Jones acknowledges too that there are learnings to be taken from the industry-wide spate of CVAs last year. As such, Carluccio’s has no immediate plans to begin opening new restaurants before its brand overhaul is complete. But what does the future hold, after the difficult past year?
“It’s obvious that the days of rapid expansion are over,” says Jones. “Mature brands with 50-70 sites can’t open one restaurant a week or month anymore, with the honourable exception of some of the millennial-focused groups like Wagamama or Nando’s.

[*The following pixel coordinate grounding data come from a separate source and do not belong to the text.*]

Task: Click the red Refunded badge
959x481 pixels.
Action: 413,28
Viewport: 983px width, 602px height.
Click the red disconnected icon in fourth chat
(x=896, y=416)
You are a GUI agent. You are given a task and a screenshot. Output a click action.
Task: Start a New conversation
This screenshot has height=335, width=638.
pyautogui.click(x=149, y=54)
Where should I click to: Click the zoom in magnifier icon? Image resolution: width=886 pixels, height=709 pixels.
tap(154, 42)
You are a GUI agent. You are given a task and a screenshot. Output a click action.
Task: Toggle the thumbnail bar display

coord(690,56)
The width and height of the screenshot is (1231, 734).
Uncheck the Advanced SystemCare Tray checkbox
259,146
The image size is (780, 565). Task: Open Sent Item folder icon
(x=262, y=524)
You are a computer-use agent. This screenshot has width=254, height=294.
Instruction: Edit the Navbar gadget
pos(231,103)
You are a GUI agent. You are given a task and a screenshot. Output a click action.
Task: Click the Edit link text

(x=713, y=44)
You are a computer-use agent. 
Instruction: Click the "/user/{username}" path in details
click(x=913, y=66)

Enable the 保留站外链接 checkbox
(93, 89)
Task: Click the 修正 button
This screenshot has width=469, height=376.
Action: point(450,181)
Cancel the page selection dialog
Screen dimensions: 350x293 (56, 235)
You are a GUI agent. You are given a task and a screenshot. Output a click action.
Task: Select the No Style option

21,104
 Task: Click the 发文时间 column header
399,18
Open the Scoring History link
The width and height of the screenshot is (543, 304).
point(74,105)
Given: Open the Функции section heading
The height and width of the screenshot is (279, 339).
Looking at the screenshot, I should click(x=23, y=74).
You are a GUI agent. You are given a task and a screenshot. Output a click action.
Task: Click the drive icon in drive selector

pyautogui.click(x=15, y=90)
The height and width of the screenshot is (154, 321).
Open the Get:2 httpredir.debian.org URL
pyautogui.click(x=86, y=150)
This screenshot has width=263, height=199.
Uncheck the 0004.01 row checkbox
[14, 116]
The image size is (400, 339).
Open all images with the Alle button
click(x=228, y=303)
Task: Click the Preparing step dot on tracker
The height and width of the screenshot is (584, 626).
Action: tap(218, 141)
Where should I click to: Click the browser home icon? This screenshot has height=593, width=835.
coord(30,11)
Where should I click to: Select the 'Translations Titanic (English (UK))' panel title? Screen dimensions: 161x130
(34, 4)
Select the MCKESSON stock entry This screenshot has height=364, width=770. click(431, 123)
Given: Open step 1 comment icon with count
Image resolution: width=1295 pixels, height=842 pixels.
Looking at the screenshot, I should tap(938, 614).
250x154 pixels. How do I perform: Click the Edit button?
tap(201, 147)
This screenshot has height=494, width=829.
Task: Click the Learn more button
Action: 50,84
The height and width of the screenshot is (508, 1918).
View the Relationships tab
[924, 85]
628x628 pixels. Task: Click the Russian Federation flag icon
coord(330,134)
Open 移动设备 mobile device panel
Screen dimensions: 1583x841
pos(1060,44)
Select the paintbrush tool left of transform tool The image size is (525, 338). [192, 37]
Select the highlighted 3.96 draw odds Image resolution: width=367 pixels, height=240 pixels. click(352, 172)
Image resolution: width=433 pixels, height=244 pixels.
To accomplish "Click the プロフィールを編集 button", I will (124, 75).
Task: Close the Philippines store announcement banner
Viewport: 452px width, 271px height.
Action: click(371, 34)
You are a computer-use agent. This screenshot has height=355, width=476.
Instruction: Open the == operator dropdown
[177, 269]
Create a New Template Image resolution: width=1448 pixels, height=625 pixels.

“We had to deal with a growing tail of sites that were losing money, and we have. But we’re not in any way complacent. We know what a tough market it is. The salutary lesson here is that your brand has to evolve. I’ve been honest in saying I don’t think the Carluccio’s brand had moved rapidly enough with the market. [The past year] has been a very cautionary tale and unfortunately, we’ve learned a very harsh lesson.”